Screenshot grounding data
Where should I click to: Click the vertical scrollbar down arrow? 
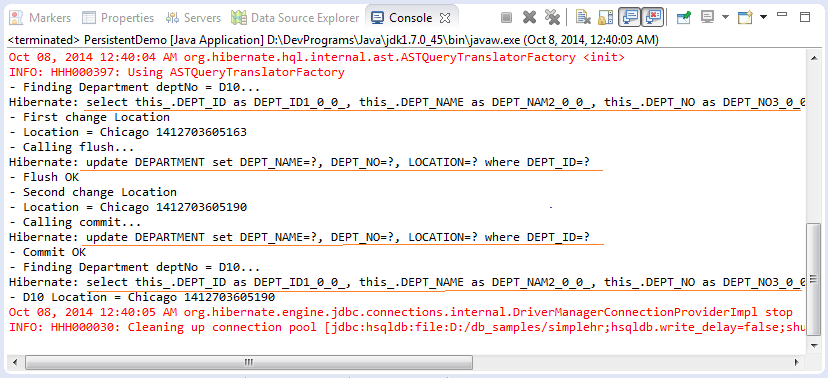click(815, 345)
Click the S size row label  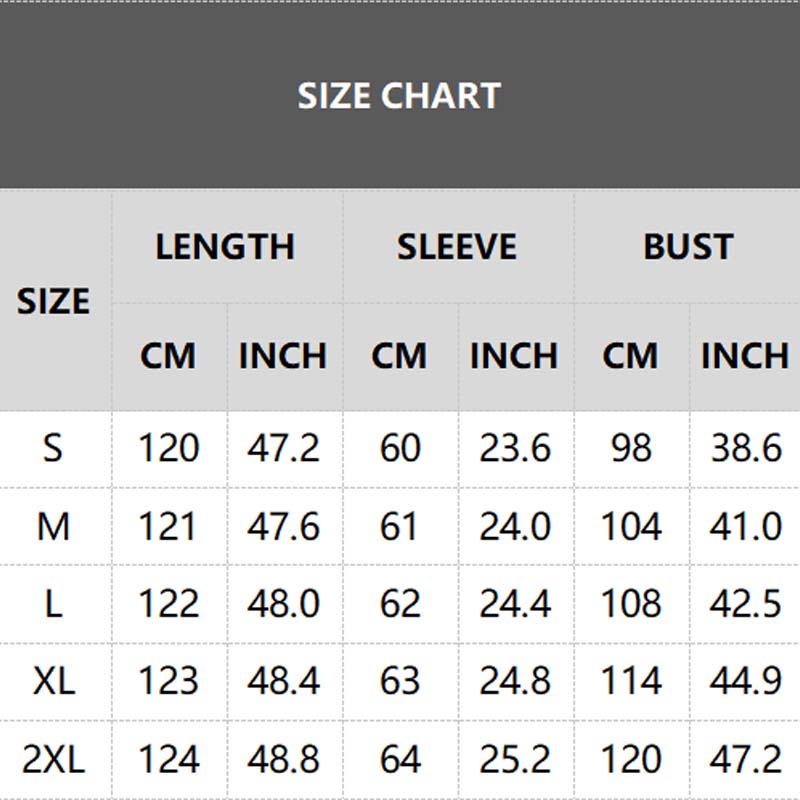[53, 448]
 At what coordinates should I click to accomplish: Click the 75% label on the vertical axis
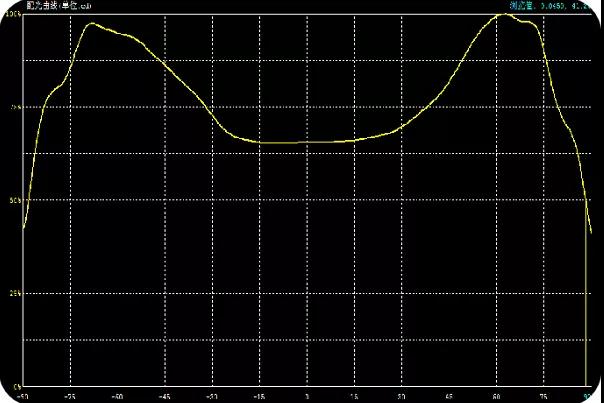[16, 106]
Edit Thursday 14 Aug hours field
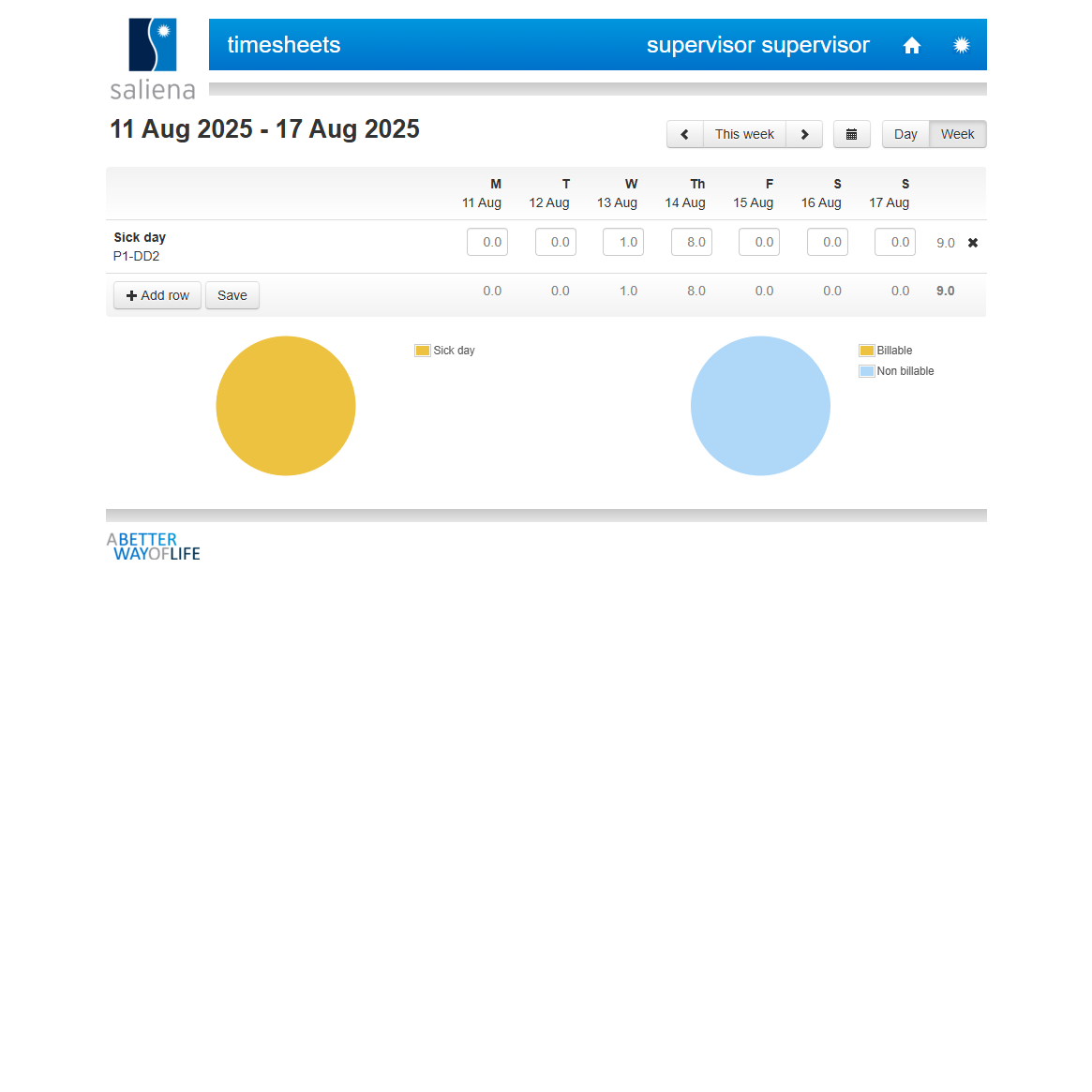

Task statement: Take the lines from the one holding "At what coordinates" through the final line of the records above and output them exactly, both ends included, excluding pictures.

Response area:
 At what coordinates should I click to accomplish: Click the 75% label on the vertical axis
[16, 106]
Edit Thursday 14 Aug hours field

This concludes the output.